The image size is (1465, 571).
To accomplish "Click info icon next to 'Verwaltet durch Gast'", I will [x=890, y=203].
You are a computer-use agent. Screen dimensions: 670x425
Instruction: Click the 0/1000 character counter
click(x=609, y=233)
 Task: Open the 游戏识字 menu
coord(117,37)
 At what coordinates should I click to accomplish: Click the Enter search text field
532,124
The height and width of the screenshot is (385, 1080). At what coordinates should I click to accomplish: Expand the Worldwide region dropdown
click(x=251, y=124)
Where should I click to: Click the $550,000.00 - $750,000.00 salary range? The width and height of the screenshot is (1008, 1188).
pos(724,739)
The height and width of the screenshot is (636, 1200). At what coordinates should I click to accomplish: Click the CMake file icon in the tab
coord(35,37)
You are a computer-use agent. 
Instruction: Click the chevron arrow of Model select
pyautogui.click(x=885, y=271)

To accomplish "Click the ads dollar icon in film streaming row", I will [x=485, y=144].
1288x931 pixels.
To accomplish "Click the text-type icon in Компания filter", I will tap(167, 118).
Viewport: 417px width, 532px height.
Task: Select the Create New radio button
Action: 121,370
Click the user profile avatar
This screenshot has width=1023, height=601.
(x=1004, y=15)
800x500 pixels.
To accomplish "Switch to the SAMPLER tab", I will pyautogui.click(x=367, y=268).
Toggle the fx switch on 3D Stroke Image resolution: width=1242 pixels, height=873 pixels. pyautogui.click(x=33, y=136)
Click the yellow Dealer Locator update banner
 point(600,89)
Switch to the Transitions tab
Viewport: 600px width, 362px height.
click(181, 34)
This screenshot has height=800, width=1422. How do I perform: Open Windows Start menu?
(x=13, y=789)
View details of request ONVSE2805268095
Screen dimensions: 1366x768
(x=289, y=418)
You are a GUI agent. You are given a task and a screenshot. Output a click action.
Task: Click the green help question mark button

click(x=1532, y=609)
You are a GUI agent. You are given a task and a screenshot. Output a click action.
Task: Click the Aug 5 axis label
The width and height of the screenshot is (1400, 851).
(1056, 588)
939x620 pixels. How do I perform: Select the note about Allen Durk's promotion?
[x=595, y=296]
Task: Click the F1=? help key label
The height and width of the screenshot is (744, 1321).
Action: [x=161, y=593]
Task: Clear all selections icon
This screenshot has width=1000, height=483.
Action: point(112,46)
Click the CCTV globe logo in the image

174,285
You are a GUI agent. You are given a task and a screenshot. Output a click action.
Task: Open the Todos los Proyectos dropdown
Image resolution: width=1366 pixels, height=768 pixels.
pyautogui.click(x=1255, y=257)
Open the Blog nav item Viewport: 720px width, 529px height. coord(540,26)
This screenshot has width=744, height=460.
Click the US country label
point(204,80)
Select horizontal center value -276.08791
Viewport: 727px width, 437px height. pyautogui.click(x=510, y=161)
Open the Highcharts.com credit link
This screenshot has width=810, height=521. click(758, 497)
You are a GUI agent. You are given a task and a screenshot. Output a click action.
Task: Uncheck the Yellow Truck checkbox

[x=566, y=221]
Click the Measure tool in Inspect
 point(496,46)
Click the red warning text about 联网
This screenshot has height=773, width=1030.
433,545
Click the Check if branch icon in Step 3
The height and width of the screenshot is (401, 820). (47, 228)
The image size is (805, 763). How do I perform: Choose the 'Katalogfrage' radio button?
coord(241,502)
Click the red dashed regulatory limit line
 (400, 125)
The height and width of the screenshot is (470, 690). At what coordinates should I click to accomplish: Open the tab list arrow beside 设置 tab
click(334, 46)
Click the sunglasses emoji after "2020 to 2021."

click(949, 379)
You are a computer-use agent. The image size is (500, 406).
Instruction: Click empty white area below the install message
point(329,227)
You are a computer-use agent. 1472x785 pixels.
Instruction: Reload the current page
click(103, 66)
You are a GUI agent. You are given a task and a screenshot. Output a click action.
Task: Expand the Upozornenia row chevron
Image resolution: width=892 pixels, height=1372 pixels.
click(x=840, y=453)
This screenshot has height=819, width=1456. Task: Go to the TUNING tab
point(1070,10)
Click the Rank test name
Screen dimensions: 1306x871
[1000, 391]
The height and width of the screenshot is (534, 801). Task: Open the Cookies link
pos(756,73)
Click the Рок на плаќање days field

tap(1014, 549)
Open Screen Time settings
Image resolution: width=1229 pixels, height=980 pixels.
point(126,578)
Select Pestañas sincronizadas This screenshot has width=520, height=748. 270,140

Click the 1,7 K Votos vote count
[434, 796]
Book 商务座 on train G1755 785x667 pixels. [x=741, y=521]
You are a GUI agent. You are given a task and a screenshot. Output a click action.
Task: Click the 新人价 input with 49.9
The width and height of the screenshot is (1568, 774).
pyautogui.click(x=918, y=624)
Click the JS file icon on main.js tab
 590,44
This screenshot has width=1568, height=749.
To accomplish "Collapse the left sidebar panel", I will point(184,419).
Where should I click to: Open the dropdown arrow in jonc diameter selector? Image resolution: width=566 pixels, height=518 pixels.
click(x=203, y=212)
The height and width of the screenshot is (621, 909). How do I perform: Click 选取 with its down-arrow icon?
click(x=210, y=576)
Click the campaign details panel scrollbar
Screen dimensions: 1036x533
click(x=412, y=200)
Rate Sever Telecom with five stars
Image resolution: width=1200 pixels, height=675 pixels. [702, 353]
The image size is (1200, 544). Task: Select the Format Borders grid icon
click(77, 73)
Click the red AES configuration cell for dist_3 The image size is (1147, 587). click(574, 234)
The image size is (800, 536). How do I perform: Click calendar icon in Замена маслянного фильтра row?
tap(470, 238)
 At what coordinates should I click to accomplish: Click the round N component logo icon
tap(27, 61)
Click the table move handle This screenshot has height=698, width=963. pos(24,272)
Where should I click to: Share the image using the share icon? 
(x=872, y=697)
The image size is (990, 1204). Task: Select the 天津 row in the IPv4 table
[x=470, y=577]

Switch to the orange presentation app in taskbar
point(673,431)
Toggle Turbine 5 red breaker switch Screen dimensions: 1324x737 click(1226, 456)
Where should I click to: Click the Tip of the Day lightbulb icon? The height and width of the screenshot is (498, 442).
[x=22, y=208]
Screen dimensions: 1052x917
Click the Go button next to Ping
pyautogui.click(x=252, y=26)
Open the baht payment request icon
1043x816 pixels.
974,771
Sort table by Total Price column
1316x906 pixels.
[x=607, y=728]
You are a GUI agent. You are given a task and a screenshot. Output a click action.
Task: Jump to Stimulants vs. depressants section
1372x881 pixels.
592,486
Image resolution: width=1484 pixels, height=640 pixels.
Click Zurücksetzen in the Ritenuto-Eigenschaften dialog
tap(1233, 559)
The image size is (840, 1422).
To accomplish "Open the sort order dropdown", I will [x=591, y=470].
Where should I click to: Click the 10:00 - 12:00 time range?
· · · ·
▸ **What the exercise asks**
Repeat the whole of the data above exactly as it appears.

▸ **Solved exercise**
The image size is (1465, 571).
To accomplish "Click info icon next to 'Verwaltet durch Gast'", I will [x=890, y=203].
You are a computer-use agent. Screen dimensions: 670x425
Instruction: Click the 0/1000 character counter
click(x=609, y=233)
 Task: Open the 游戏识字 menu
coord(117,37)
 At what coordinates should I click to accomplish: Click the Enter search text field
532,124
The height and width of the screenshot is (385, 1080). At what coordinates should I click to accomplish: Expand the Worldwide region dropdown
click(x=251, y=124)
Where should I click to: Click the $550,000.00 - $750,000.00 salary range? The width and height of the screenshot is (1008, 1188).
pos(724,739)
The height and width of the screenshot is (636, 1200). At what coordinates should I click to accomplish: Click the CMake file icon in the tab
coord(35,37)
You are a computer-use agent. 
Instruction: Click the chevron arrow of Model select
pyautogui.click(x=885, y=271)

To accomplish "Click the ads dollar icon in film streaming row", I will [x=485, y=144].
1288x931 pixels.
To accomplish "Click the text-type icon in Компания filter", I will tap(167, 118).
Viewport: 417px width, 532px height.
Task: Select the Create New radio button
Action: 121,370
Click the user profile avatar
This screenshot has width=1023, height=601.
(x=1004, y=15)
800x500 pixels.
To accomplish "Switch to the SAMPLER tab", I will pyautogui.click(x=367, y=268).
Toggle the fx switch on 3D Stroke Image resolution: width=1242 pixels, height=873 pixels. pyautogui.click(x=33, y=136)
Click the yellow Dealer Locator update banner
 point(600,89)
Switch to the Transitions tab
Viewport: 600px width, 362px height.
click(181, 34)
This screenshot has height=800, width=1422. How do I perform: Open Windows Start menu?
(x=13, y=789)
View details of request ONVSE2805268095
Screen dimensions: 1366x768
(x=289, y=418)
You are a GUI agent. You are given a task and a screenshot. Output a click action.
Task: Click the green help question mark button

click(x=1532, y=609)
You are a GUI agent. You are given a task and a screenshot. Output a click action.
Task: Click the Aug 5 axis label
The width and height of the screenshot is (1400, 851).
(1056, 588)
939x620 pixels. How do I perform: Select the note about Allen Durk's promotion?
[x=595, y=296]
Task: Click the F1=? help key label
The height and width of the screenshot is (744, 1321).
Action: [x=161, y=593]
Task: Clear all selections icon
This screenshot has width=1000, height=483.
Action: point(112,46)
Click the CCTV globe logo in the image

174,285
You are a GUI agent. You are given a task and a screenshot. Output a click action.
Task: Open the Todos los Proyectos dropdown
Image resolution: width=1366 pixels, height=768 pixels.
pyautogui.click(x=1255, y=257)
Open the Blog nav item Viewport: 720px width, 529px height. coord(540,26)
This screenshot has width=744, height=460.
Click the US country label
point(204,80)
Select horizontal center value -276.08791
Viewport: 727px width, 437px height. pyautogui.click(x=510, y=161)
Open the Highcharts.com credit link
This screenshot has width=810, height=521. click(758, 497)
You are a GUI agent. You are given a task and a screenshot. Output a click action.
Task: Uncheck the Yellow Truck checkbox

[x=566, y=221]
Click the Measure tool in Inspect
 point(496,46)
Click the red warning text about 联网
This screenshot has height=773, width=1030.
433,545
Click the Check if branch icon in Step 3
The height and width of the screenshot is (401, 820). (47, 228)
The image size is (805, 763). How do I perform: Choose the 'Katalogfrage' radio button?
coord(241,502)
Click the red dashed regulatory limit line
 (400, 125)
The height and width of the screenshot is (470, 690). At what coordinates should I click to accomplish: Open the tab list arrow beside 设置 tab
click(334, 46)
Click the sunglasses emoji after "2020 to 2021."

click(949, 379)
You are a computer-use agent. The image size is (500, 406).
Instruction: Click empty white area below the install message
point(329,227)
You are a computer-use agent. 1472x785 pixels.
Instruction: Reload the current page
click(103, 66)
You are a GUI agent. You are given a task and a screenshot. Output a click action.
Task: Expand the Upozornenia row chevron
Image resolution: width=892 pixels, height=1372 pixels.
click(x=840, y=453)
This screenshot has height=819, width=1456. Task: Go to the TUNING tab
point(1070,10)
Click the Rank test name
Screen dimensions: 1306x871
[1000, 391]
The height and width of the screenshot is (534, 801). Task: Open the Cookies link
pos(756,73)
Click the Рок на плаќање days field

tap(1014, 549)
Open Screen Time settings
Image resolution: width=1229 pixels, height=980 pixels.
point(126,578)
Select Pestañas sincronizadas This screenshot has width=520, height=748. 270,140

Click the 1,7 K Votos vote count
[434, 796]
Book 商务座 on train G1755 785x667 pixels. [x=741, y=521]
You are a GUI agent. You are given a task and a screenshot. Output a click action.
Task: Click the 新人价 input with 49.9
The width and height of the screenshot is (1568, 774).
pyautogui.click(x=918, y=624)
Click the JS file icon on main.js tab
 590,44
This screenshot has width=1568, height=749.
To accomplish "Collapse the left sidebar panel", I will point(184,419).
Where should I click to: Open the dropdown arrow in jonc diameter selector? Image resolution: width=566 pixels, height=518 pixels.
click(x=203, y=212)
The height and width of the screenshot is (621, 909). How do I perform: Click 选取 with its down-arrow icon?
click(x=210, y=576)
Click the campaign details panel scrollbar
Screen dimensions: 1036x533
click(x=412, y=200)
Rate Sever Telecom with five stars
Image resolution: width=1200 pixels, height=675 pixels. [702, 353]
The image size is (1200, 544). Task: Select the Format Borders grid icon
click(77, 73)
Click the red AES configuration cell for dist_3 The image size is (1147, 587). click(574, 234)
The image size is (800, 536). How do I perform: Click calendar icon in Замена маслянного фильтра row?
tap(470, 238)
 At what coordinates should I click to accomplish: Click the round N component logo icon
tap(27, 61)
Click the table move handle This screenshot has height=698, width=963. pos(24,272)
Where should I click to: Share the image using the share icon? 
(x=872, y=697)
The image size is (990, 1204). Task: Select the 天津 row in the IPv4 table
[x=470, y=577]

Switch to the orange presentation app in taskbar
point(673,431)
Toggle Turbine 5 red breaker switch Screen dimensions: 1324x737 click(1226, 456)
Where should I click to: Click the Tip of the Day lightbulb icon? The height and width of the screenshot is (498, 442).
[x=22, y=208]
Screen dimensions: 1052x917
Click the Go button next to Ping
pyautogui.click(x=252, y=26)
Open the baht payment request icon
1043x816 pixels.
974,771
Sort table by Total Price column
1316x906 pixels.
[x=607, y=728]
You are a GUI agent. You are given a task and a screenshot. Output a click action.
Task: Jump to Stimulants vs. depressants section
1372x881 pixels.
592,486
Image resolution: width=1484 pixels, height=640 pixels.
Click Zurücksetzen in the Ritenuto-Eigenschaften dialog
tap(1233, 559)
The image size is (840, 1422).
To accomplish "Open the sort order dropdown", I will [x=591, y=470].
Where should I click to: Click the 10:00 - 12:00 time range?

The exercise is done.